Most cognitive research proposals take six months to write, according to Baker, but the Scialog organizers wanted the groups to write one in six hours.

“It was really exciting,” said Baker. “Bob, Megan and I had met earlier at the conference and hit it off, and our energy just flowed really well.”

By the end of the event, their project, titled, Beyond Computational Behaviorism: The Structure of Thought and Naturalistic Behaviors, was selected for funding. Only 17 of the 50 researchers attending the conference got the nod to continue their work.

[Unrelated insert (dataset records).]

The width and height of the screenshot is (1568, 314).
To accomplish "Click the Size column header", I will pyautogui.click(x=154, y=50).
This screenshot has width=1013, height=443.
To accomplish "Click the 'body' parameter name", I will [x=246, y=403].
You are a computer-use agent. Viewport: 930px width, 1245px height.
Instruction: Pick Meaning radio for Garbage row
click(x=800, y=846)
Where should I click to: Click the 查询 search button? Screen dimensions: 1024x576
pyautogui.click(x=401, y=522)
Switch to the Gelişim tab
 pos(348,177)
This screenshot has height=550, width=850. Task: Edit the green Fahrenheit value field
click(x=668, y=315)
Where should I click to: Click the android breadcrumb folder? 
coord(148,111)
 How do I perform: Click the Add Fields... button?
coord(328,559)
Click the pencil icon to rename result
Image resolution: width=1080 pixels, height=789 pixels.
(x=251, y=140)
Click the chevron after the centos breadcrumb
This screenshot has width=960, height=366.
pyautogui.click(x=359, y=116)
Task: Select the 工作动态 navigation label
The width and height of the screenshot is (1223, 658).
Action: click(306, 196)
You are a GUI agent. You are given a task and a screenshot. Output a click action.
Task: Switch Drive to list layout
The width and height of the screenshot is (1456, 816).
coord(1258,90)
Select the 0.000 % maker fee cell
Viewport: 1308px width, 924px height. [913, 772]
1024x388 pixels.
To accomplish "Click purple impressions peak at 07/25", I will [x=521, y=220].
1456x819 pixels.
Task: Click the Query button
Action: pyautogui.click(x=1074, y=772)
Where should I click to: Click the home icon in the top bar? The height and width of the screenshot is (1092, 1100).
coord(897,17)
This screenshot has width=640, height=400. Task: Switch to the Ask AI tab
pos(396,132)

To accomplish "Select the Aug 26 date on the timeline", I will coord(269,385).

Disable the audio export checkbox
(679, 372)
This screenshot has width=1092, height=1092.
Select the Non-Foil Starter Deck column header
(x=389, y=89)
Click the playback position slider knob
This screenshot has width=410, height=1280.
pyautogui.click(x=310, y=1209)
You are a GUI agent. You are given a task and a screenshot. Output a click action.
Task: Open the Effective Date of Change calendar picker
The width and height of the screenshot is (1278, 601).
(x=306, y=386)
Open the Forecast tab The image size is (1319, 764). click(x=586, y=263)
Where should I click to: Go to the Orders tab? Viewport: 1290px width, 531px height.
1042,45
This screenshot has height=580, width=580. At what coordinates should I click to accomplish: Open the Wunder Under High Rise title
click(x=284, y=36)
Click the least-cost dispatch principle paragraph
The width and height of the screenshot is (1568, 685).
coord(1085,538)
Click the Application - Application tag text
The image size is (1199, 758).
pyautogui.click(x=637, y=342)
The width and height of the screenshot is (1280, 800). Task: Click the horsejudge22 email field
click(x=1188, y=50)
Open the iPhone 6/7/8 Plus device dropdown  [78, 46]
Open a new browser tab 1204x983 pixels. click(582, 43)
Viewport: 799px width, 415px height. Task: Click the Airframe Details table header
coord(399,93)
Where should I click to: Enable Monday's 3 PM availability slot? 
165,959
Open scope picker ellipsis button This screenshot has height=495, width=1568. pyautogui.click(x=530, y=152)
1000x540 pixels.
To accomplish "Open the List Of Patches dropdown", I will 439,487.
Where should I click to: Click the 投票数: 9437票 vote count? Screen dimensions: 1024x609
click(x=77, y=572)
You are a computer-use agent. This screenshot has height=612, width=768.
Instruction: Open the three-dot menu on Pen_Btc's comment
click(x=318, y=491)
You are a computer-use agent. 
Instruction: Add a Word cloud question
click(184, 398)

RCAS’s Scialogs are multiyear initiatives focusing on an array of pressing scientific issues such as solar energy, time-domain astrophysics, bioimaging, zoonotic threats and negative-emissions science. The intensive weekend dialogue-and-team model, which Baker likened to “speed-dating, only for scientists,” encourages collaboration in high-risk discovery research on untested ideas through a series of group discussions. Baker and his team will participate in two more annual Scialogs as they see their project through and get a chance to develop new proposals.

This RCSA nod for Baker comes on the heels of a $2.5 million grant that he received last year from the National Institute on Drug Abuse (NIDA), part of the National Institutes of Health (NIH), to develop new brain-based interventions to correct aberrant reward processes that sustain substance-use disorders.

“It was a nice feeling to just be selected to attend this RCSA conference, given the competitiveness and breadth of the applications,” said Baker. “When our project was chosen for funding, we were all very excited. Nobody has done this—gone beyond the button-pressing—and so we're happy that we can get started on this idea now. It’s certainly the fastest grant any of us has ever written.”